The Yankees have never been part of a paid package. Cablevision wanted to put them on as a premium channel years ago when it started up (like HBO) because they didn't want people not watching the Yankees have to pay for it, but YES wouldn't do it (more people will watch if it's on basic cable, which means more ad revenue). It turned into a big game of chicken and the Yankees weren't shown at all in a pocket of NYC for about half the season.

Anyone that carries YES carries them on basic cable, and generally most of the cost is passed onto the customers. For example, a few years back when YES started up I was living in Connecticut and I got a flyer in the mail saying that my cable was going up $2/month because I was getting YES.

Regarding the regional channels, regardless of what the channel is 'paying' the team, the team, for revenue sharing purposes, has to account for it at 'fair market value'. So for example YES can't pay the Yankees $1 for the rights to 162 games.

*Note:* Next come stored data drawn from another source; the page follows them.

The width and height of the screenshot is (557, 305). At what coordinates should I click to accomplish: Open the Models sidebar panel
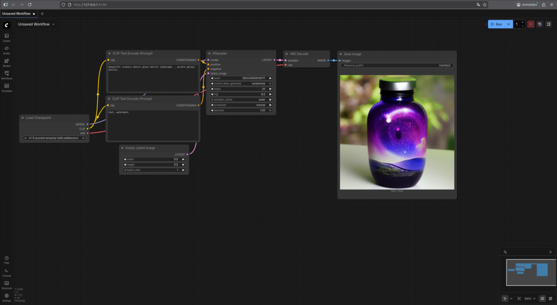7,62
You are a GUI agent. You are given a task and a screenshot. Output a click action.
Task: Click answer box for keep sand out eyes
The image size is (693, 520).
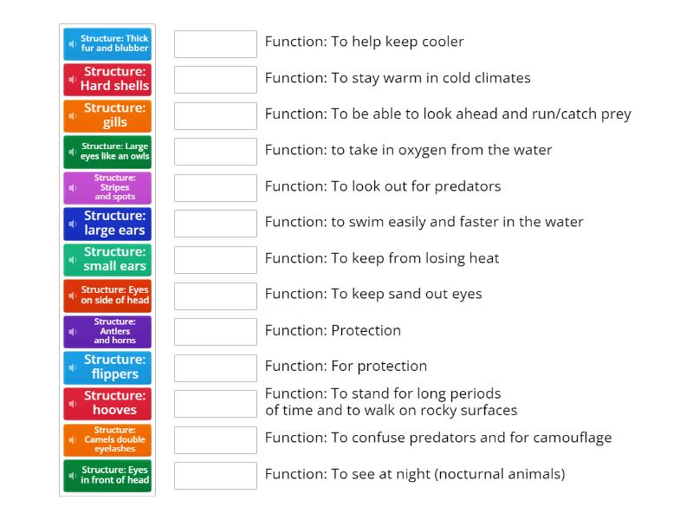[x=216, y=296]
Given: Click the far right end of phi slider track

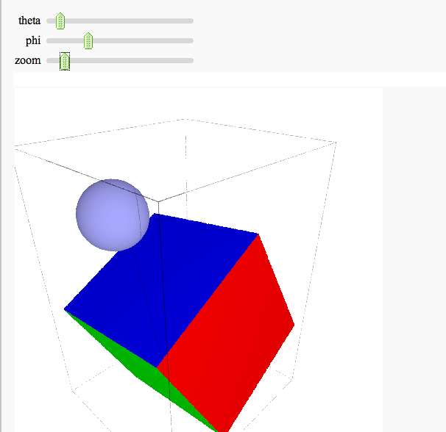Looking at the screenshot, I should tap(191, 41).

The gray area of course is where market value is.
Wildrose - Wednesday, April 13 2005 @ 03:25 PM EDT (#111237) #
Thanks Pistol, so it's like Canada then, part of the basic package. I remember reading a Bill Houston article a few years back ,that stated that TSN and RSN were profitable even before selling any advertising, by simply getting their CRTC mandated piece of the local cable pie.
Wildrose - Wednesday, April 13 2005 @ 03:40 PM EDT (#111241) #
Using the Forbes numbers, I examined which baseball divisions are in the high rent district, by compiling their respective revenues, since the divisions are unequal, I'll give the divisional average.

-AL East:$166 million
-NL West:$148.6 million
-AL West:$144.4 million
-NL Central:$137.3 million
-NL East:$125.4 million (skewed downwards by the Expo's)
-AL Central:$120.4 million

Either the Jay's at $107 million need to be more efficient, generate more revenue streams, or even perhaps hope for an unlikely return to a balanced schedule after the expiration of the current CBA, to compete in their current domain.
NYJaysFan36 - Thursday, April 14 2005 @ 12:37 PM EDT (#111497) #
Wildrose,

Sorry for not getting back to you quicker but YES is part of our regular cable.
What I hate the most about it is that we are 400 miles away from New York and the ESPN broadcasts of the Yankees vs. Red Sox still get blacked out.